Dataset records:
============

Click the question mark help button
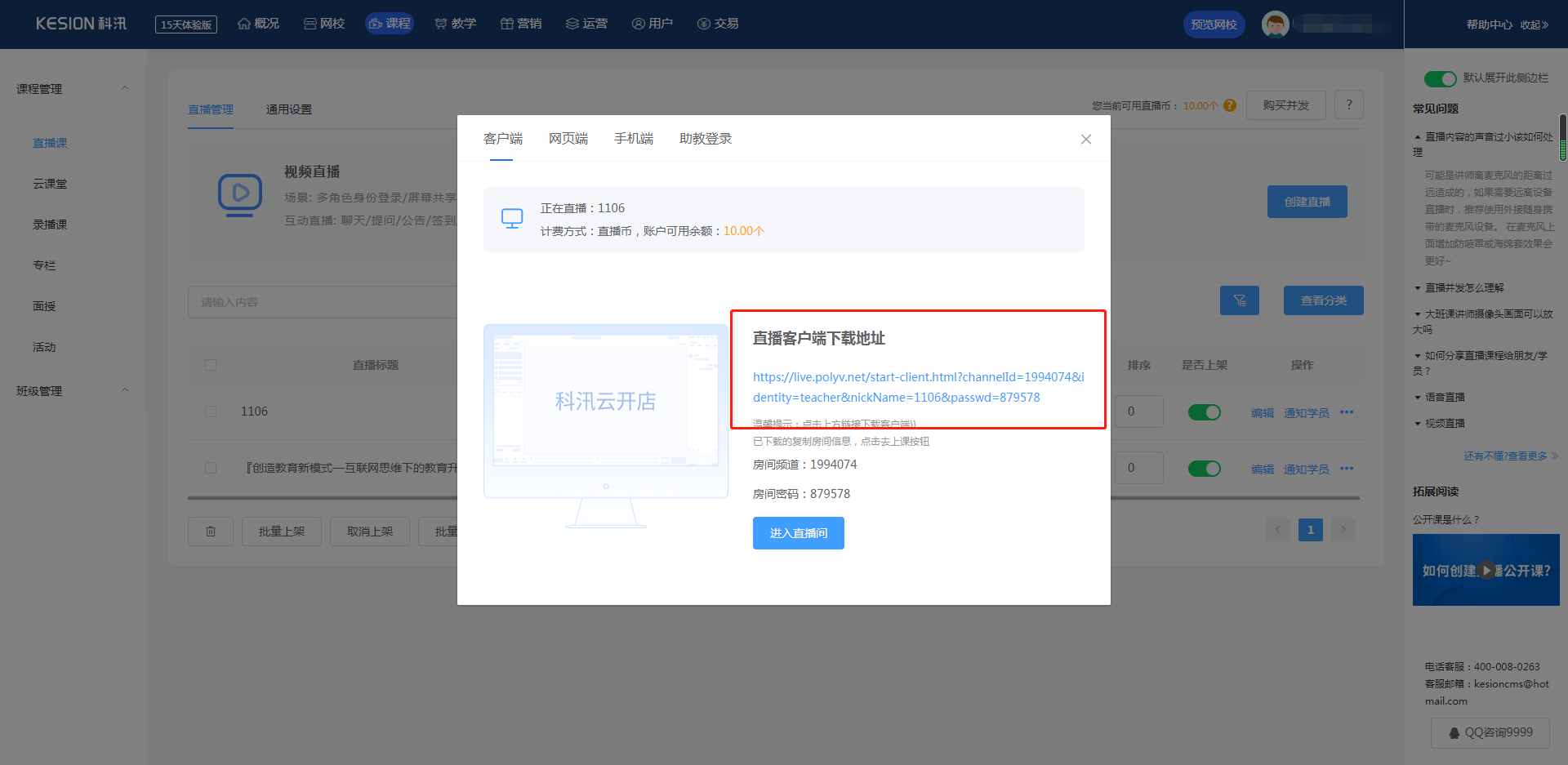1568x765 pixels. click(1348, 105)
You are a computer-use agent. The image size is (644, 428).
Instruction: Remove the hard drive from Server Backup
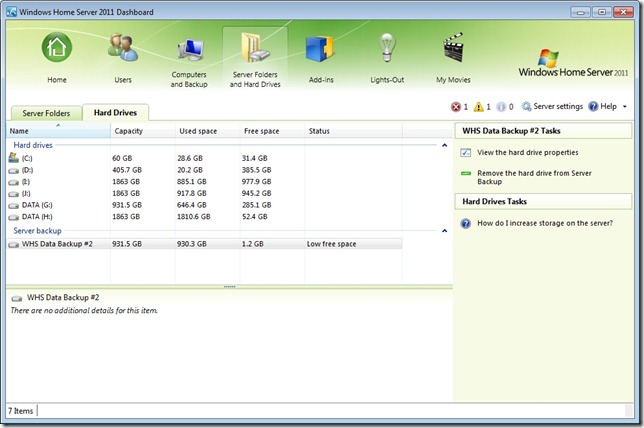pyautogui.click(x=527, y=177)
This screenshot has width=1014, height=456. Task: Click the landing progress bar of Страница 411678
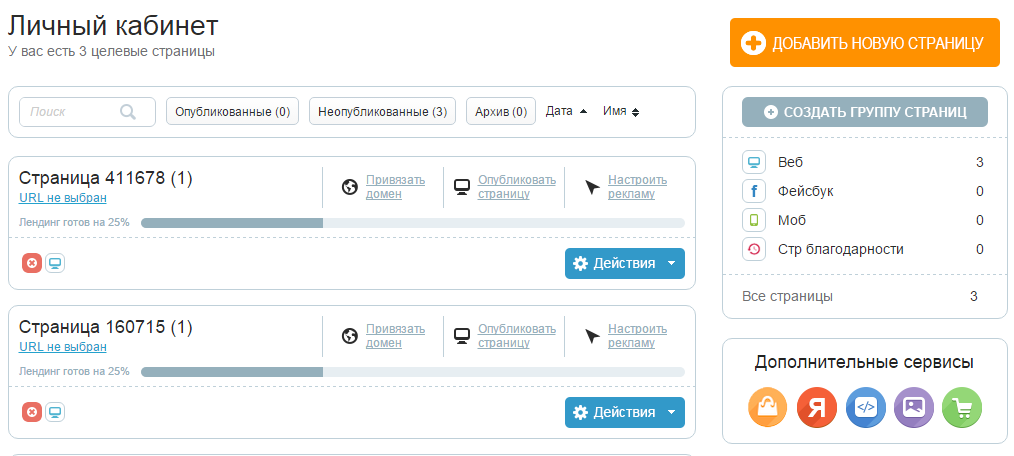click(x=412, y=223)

============

**What you have to do**. With the images excluded, output every record verbatim.

**Written solution**.
Click the question mark help button
1568x765 pixels. click(1348, 105)
You are a computer-use agent. The image size is (644, 428).
Instruction: Remove the hard drive from Server Backup
pyautogui.click(x=527, y=177)
This screenshot has width=1014, height=456. Task: Click the landing progress bar of Страница 411678
click(x=412, y=223)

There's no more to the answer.